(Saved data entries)
____

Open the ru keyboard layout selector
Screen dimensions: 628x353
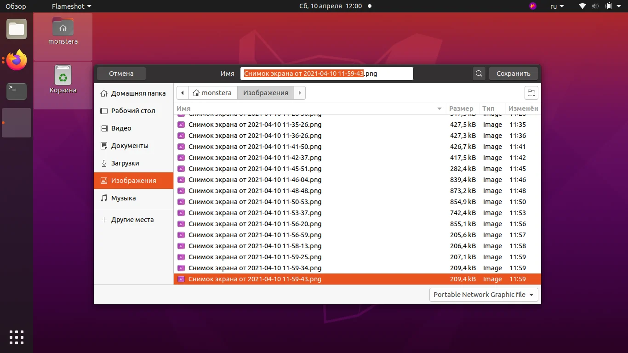pyautogui.click(x=556, y=6)
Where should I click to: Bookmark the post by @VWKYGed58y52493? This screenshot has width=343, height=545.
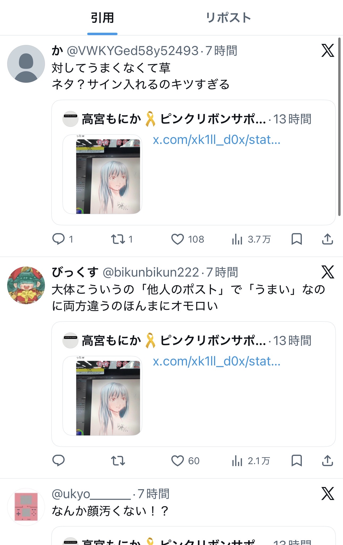tap(296, 239)
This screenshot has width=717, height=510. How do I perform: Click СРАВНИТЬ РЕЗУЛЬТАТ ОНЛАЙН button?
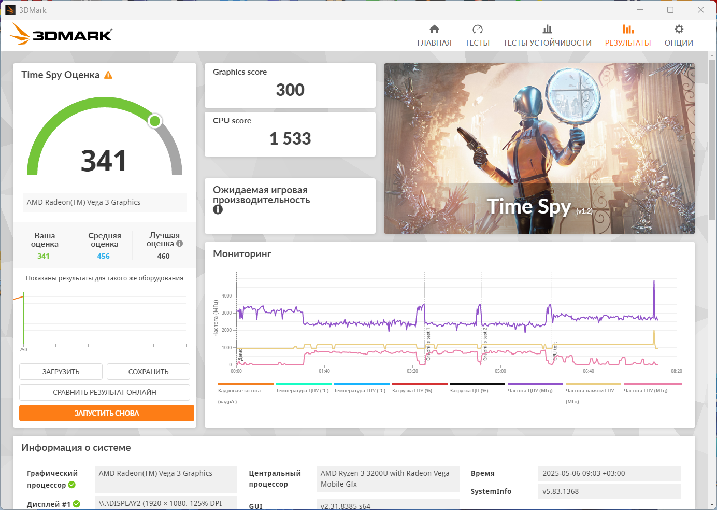pyautogui.click(x=105, y=392)
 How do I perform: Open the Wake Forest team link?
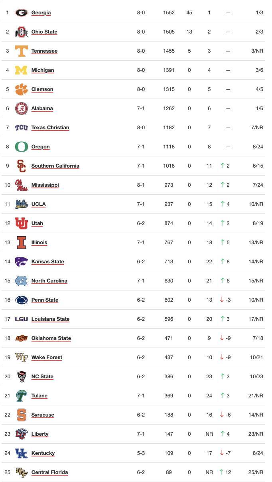tap(47, 358)
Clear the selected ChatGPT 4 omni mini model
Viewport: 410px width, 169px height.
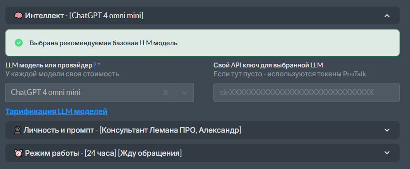[166, 92]
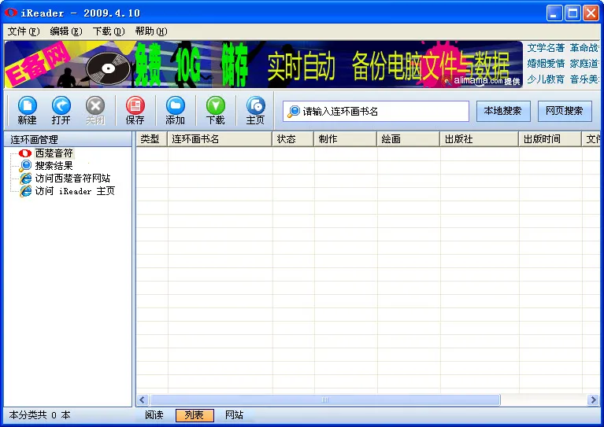Switch to the 阅读 (Read) tab
The height and width of the screenshot is (427, 604).
click(x=154, y=415)
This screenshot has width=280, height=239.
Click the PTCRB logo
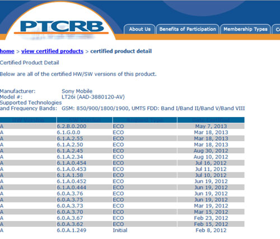(x=62, y=27)
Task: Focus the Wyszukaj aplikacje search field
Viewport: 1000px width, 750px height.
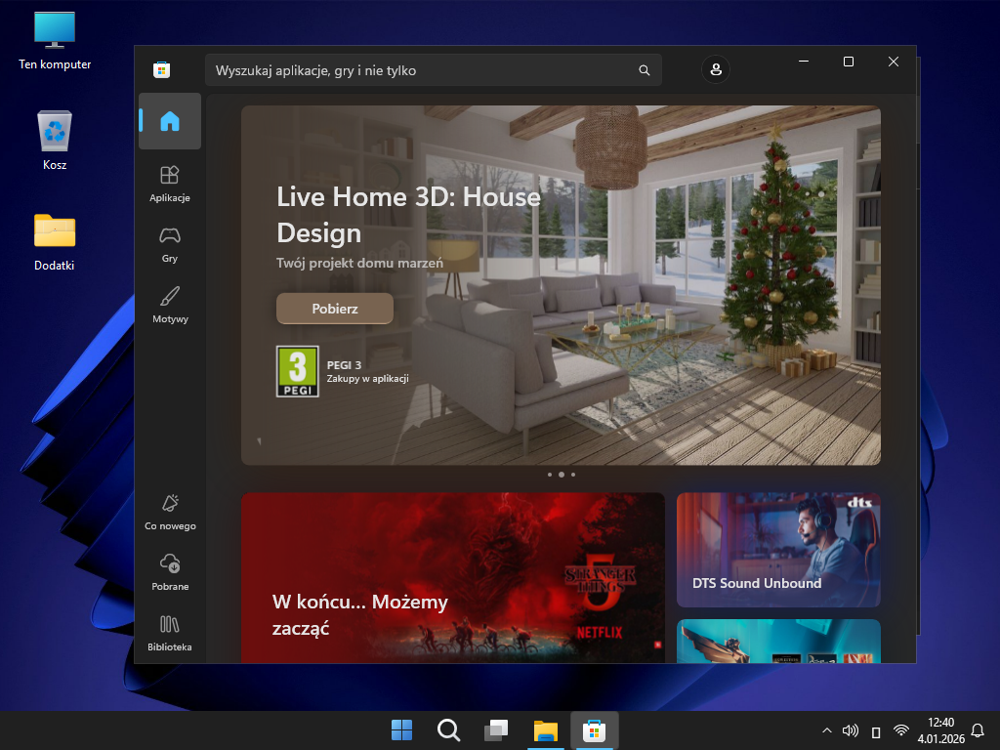Action: tap(420, 70)
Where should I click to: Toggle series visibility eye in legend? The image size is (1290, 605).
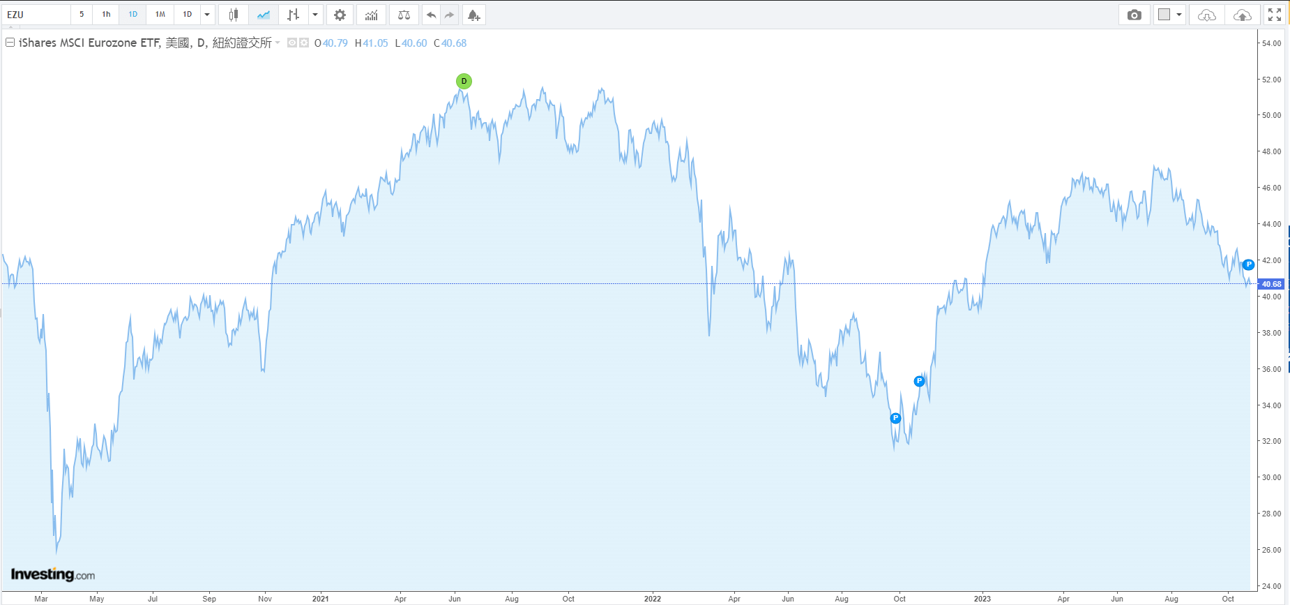pos(292,43)

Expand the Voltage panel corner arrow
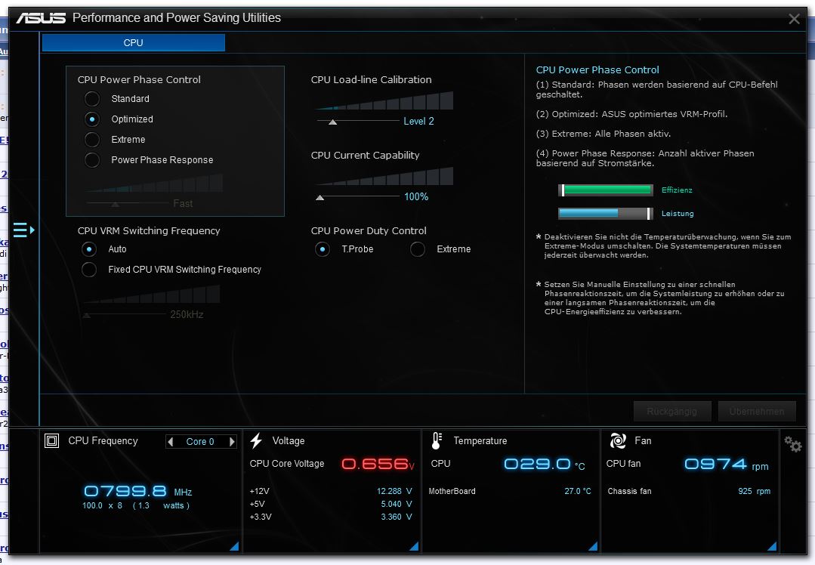[x=413, y=546]
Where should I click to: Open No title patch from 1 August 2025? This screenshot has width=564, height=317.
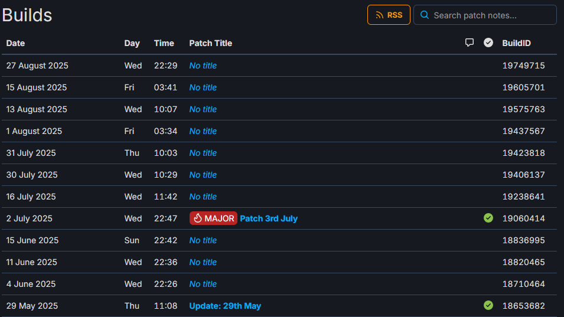point(203,131)
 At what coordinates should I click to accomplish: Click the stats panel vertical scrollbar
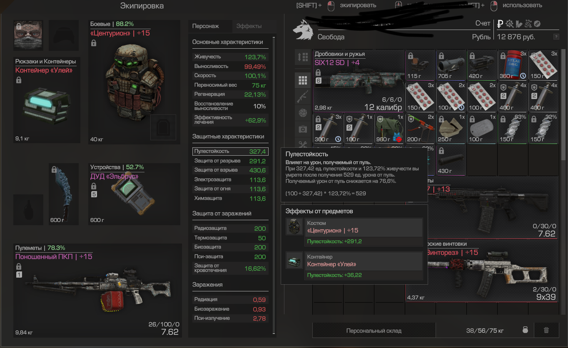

____

Try it:
Skip the images and restate each record above word for word.

Completed task:
Open the ru keyboard layout selector
Screen dimensions: 628x353
pyautogui.click(x=556, y=6)
Where should I click to: Bookmark the post by @VWKYGed58y52493? This screenshot has width=343, height=545.
tap(296, 239)
This screenshot has width=717, height=510. How do I perform: Click СРАВНИТЬ РЕЗУЛЬТАТ ОНЛАЙН button?
pyautogui.click(x=105, y=392)
 How do I perform: Open the Wake Forest team link?
tap(47, 358)
Clear the selected ChatGPT 4 omni mini model
Viewport: 410px width, 169px height.
[166, 92]
Switch to the 阅读 (Read) tab
The height and width of the screenshot is (427, 604).
click(x=154, y=415)
This screenshot has width=280, height=239.
Click the PTCRB logo
(x=62, y=27)
Task: Focus the Wyszukaj aplikacje search field
Viewport: 1000px width, 750px height.
Action: tap(420, 70)
Where should I click to: Toggle series visibility eye in legend? The image size is (1290, 605).
pos(292,43)

Expand the Voltage panel corner arrow
[x=413, y=546]
Where should I click to: Open No title patch from 1 August 2025? This screenshot has width=564, height=317.
point(203,131)
 At what coordinates should I click to accomplish: Click the stats panel vertical scrollbar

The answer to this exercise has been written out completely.